Lay out the rows as a Markdown table with the columns Row and Line, skipping blank lines. Include only the lines starting with the line containing "Identify the location of y-tick-label: 1790.60." and going on through the line containing "This screenshot has height=635, width=873.".

Pixel coordinate grounding data:
───

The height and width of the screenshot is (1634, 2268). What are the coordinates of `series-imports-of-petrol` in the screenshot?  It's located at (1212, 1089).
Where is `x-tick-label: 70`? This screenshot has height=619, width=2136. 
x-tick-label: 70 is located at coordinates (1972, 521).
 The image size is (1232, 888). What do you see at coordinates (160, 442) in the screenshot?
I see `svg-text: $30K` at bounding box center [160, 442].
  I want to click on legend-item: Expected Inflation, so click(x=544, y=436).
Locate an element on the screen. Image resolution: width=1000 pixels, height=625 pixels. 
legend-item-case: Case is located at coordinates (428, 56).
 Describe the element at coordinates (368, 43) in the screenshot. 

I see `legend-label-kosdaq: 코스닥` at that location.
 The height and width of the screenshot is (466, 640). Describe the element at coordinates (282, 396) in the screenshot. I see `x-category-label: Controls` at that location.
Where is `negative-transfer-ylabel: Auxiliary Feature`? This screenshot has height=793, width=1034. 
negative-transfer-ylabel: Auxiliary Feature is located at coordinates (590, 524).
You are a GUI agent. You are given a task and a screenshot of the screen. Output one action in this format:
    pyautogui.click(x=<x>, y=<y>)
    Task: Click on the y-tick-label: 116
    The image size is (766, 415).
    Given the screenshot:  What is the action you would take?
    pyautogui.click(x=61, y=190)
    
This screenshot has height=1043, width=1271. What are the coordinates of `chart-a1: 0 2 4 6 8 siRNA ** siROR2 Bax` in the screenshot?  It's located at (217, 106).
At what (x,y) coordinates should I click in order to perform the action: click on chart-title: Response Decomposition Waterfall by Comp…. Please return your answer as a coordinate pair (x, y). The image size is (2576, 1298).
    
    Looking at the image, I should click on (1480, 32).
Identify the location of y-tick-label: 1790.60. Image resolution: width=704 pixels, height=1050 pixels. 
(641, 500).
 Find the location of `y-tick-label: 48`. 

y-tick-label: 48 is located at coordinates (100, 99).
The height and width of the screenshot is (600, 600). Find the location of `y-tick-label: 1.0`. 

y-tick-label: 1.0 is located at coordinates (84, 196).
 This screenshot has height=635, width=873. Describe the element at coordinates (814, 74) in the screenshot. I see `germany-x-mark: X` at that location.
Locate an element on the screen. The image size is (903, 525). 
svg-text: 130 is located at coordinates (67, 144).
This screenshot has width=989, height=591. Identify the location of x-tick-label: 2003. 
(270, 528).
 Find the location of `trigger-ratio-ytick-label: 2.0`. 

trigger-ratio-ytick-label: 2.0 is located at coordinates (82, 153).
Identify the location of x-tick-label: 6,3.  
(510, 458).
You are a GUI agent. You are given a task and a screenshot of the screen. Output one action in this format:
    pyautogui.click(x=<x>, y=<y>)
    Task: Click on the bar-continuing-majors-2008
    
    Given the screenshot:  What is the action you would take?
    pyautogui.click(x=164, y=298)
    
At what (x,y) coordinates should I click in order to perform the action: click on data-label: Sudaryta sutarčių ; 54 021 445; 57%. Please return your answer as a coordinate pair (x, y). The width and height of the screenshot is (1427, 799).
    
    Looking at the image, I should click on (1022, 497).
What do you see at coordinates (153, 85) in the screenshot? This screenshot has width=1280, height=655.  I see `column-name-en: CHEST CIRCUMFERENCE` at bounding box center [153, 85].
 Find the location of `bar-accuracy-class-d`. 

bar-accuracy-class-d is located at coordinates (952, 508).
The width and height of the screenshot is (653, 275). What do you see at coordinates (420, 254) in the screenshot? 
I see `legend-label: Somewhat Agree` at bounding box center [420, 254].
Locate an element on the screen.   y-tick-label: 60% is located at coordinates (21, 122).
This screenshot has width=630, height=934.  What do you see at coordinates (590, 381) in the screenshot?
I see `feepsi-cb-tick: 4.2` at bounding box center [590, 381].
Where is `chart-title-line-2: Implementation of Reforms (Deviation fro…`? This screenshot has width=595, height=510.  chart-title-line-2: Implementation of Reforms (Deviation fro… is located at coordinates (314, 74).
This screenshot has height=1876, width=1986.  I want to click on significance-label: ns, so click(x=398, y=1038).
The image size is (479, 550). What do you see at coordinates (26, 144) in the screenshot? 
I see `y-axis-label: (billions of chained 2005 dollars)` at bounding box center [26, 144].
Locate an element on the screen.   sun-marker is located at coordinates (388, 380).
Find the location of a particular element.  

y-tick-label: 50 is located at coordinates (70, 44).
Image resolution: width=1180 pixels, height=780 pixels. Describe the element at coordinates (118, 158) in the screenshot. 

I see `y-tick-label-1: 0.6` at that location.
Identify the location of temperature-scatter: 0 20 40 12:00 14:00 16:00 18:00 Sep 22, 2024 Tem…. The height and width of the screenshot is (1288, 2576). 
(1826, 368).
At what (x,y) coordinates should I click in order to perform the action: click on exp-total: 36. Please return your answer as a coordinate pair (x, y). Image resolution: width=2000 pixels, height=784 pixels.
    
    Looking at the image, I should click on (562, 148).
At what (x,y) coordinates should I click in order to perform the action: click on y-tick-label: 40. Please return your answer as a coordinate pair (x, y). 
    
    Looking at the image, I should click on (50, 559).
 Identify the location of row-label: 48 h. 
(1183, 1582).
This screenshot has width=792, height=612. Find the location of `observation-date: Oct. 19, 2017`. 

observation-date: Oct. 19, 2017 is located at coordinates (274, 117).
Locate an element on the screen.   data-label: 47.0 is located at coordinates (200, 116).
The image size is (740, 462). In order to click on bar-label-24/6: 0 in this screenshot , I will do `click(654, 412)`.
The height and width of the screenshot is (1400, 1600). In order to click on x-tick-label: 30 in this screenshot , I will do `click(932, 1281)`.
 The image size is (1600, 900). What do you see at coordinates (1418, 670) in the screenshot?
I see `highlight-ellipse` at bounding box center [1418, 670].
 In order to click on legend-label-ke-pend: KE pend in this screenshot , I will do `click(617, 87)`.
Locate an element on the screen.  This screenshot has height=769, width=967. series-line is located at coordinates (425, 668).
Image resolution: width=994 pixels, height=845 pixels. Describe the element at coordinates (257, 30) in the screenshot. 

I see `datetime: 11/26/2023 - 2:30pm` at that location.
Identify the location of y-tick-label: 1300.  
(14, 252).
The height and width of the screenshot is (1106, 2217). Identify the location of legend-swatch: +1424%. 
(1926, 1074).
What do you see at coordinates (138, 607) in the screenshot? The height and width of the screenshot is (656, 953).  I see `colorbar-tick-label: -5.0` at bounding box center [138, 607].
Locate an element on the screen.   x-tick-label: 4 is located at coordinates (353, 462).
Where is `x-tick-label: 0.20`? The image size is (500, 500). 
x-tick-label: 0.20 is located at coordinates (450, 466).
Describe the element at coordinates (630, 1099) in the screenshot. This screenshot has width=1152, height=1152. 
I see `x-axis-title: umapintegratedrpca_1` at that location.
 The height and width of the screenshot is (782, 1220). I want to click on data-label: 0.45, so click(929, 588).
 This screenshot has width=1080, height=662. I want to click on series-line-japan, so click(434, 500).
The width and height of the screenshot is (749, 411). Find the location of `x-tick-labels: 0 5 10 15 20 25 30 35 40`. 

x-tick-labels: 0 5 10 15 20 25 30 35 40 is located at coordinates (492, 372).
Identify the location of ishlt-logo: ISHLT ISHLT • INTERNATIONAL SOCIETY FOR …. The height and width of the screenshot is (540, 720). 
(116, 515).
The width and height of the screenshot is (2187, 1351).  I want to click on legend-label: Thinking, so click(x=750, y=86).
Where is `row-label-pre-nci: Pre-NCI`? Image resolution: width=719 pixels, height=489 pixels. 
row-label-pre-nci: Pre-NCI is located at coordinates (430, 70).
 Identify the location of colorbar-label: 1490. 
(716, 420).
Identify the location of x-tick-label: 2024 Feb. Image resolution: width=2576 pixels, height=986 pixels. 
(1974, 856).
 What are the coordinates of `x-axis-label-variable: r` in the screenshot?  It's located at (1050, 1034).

───

> [WRITTEN RESPONSE]:
| Row | Line |
|---|---|
| 1 | Identify the location of y-tick-label: 1790.60. Image resolution: width=704 pixels, height=1050 pixels.  |
| 2 | (641, 500). |
| 3 |  Find the location of `y-tick-label: 48`.  |
| 4 | y-tick-label: 48 is located at coordinates (100, 99). |
| 5 | The height and width of the screenshot is (600, 600). Find the location of `y-tick-label: 1.0`.  |
| 6 | y-tick-label: 1.0 is located at coordinates (84, 196). |
| 7 |  This screenshot has height=635, width=873. Describe the element at coordinates (814, 74) in the screenshot. I see `germany-x-mark: X` at that location. |